Types and Dispatch

Magetypes vectors work with archmage's incant! macro and the #[magetypes] macro for multi-platform dispatch. You write one body, the macros generate the per-tier target-feature contexts, incant! dispatches at runtime.

See magetypes/examples/idiomatic_patterns_all.rs — a single runnable file that exercises every pattern on this page.
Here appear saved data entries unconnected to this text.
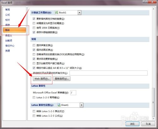The height and width of the screenshot is (129, 158).
Task: Click the help question mark icon
Action: (x=145, y=2)
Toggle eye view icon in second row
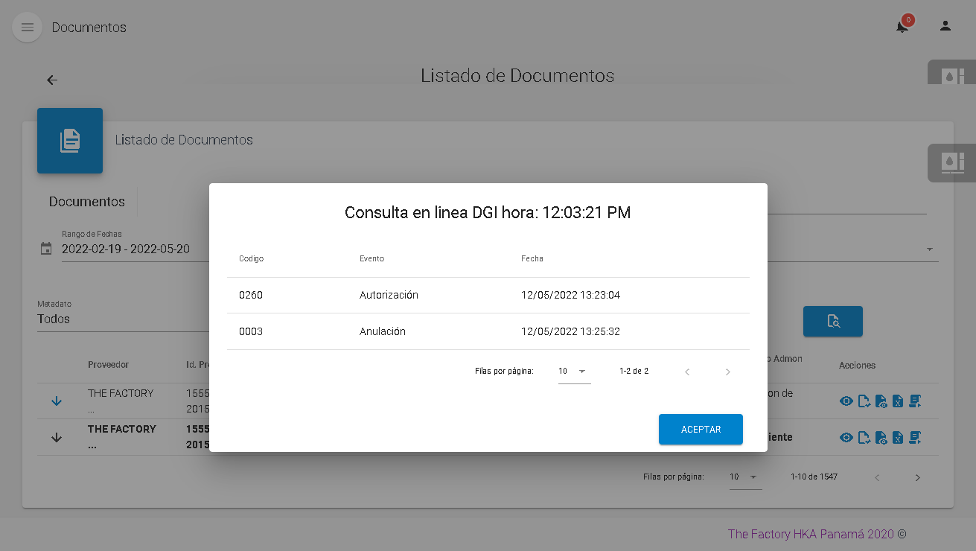 [846, 438]
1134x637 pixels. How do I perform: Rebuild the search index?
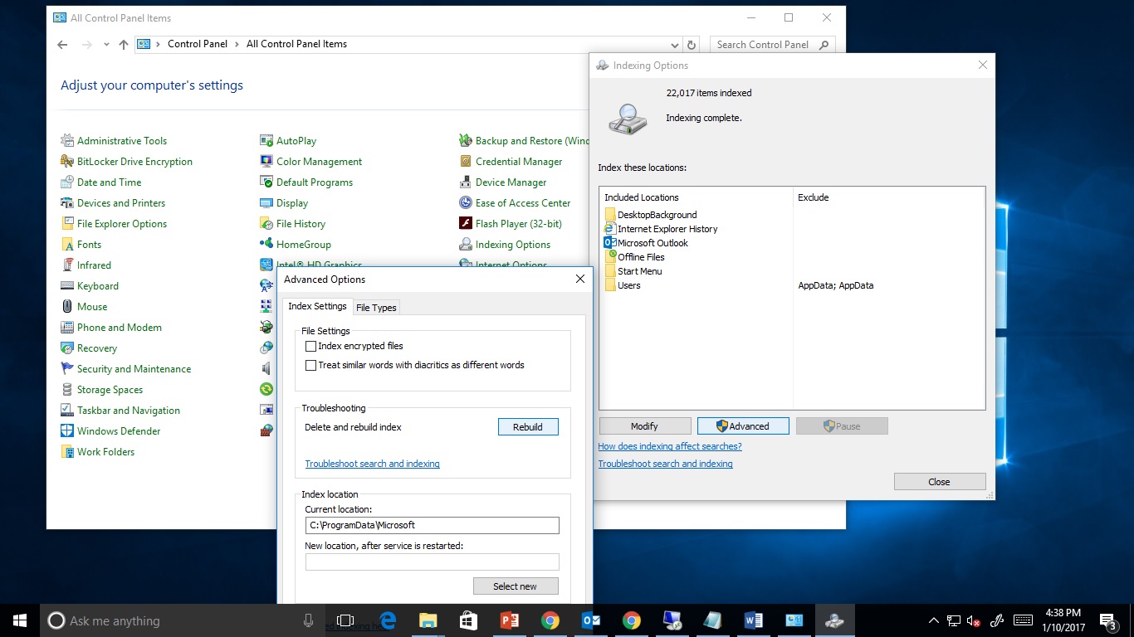click(528, 425)
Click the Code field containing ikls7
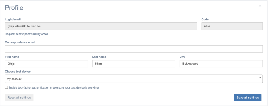 pos(232,26)
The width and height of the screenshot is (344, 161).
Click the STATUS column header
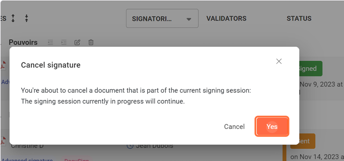299,19
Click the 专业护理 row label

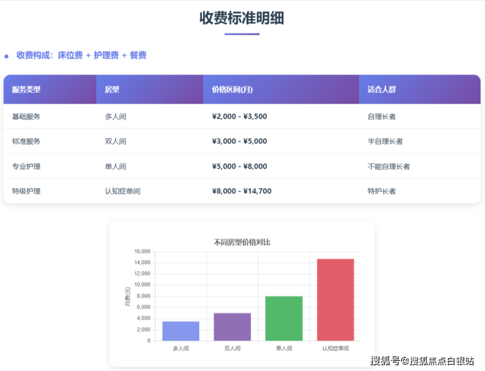point(26,166)
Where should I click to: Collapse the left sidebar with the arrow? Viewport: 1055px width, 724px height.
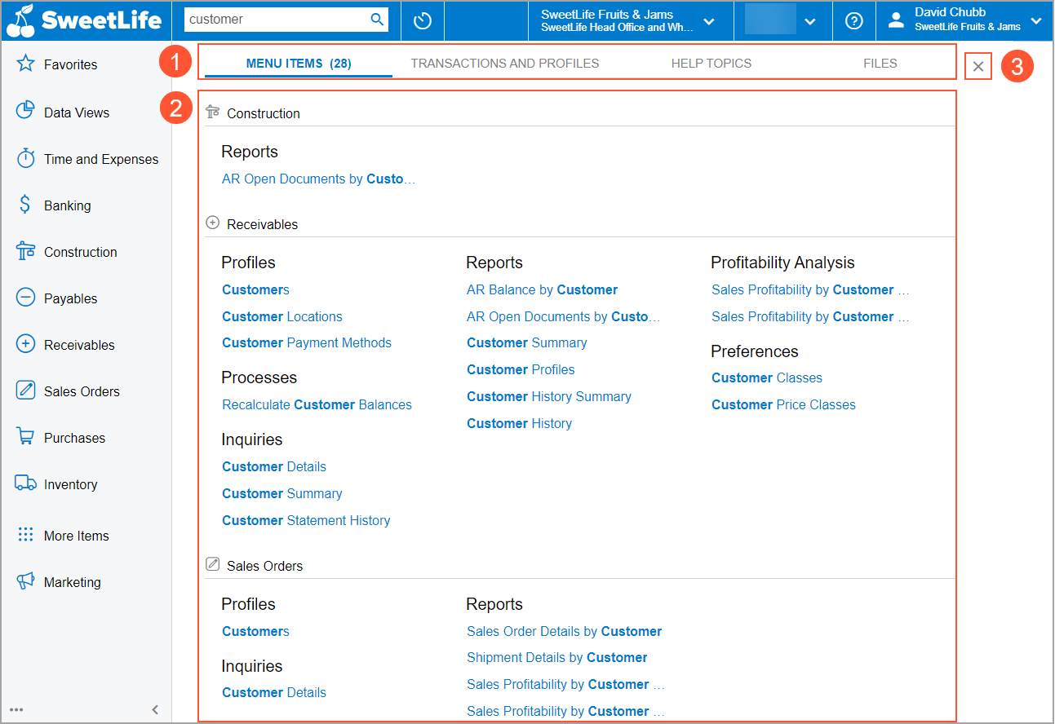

The Default: `#[magetypes]` + `incant!`

Write the algorithm once inside #[magetypes]. The macro generates one #[arcane]-wrapped variant per listed tier, substituting Token with the concrete token type. define(...) injects the matching-tier magetypes type aliases at the top of each variant body. incant! dispatches at runtime.

use archmage::prelude::*;

#[magetypes(define(f32x8), v4, v3, neon, wasm128, scalar)]
fn scale_plane_impl(token: Token, plane: &mut [f32], factor: f32) {
    // `f32x8` is in scope via `define` — resolves to `f32x8<X64V3Token>` in
    // the v3 variant, `f32x8<NeonToken>` in neon, etc.
    let factor_v = f32x8::splat(token, factor);
    let (chunks, tail) = f32x8::partition_slice_mut(token, plane);
    for chunk in chunks {
        (f32x8::load(token, chunk) * factor_v).store(chunk);
    }
    for v in tail { *v *= factor; }
}

pub fn scale_plane(plane: &mut [f32], factor: f32) {
    incant!(scale_plane_impl(plane, factor))
}

define(...) takes a list: define(f32x8, u8x16, i16x8) to inject several types. Without define, you can write type f32x8 = ::magetypes::simd::generic::f32x8<Token>; manually at the top of the body — both forms work.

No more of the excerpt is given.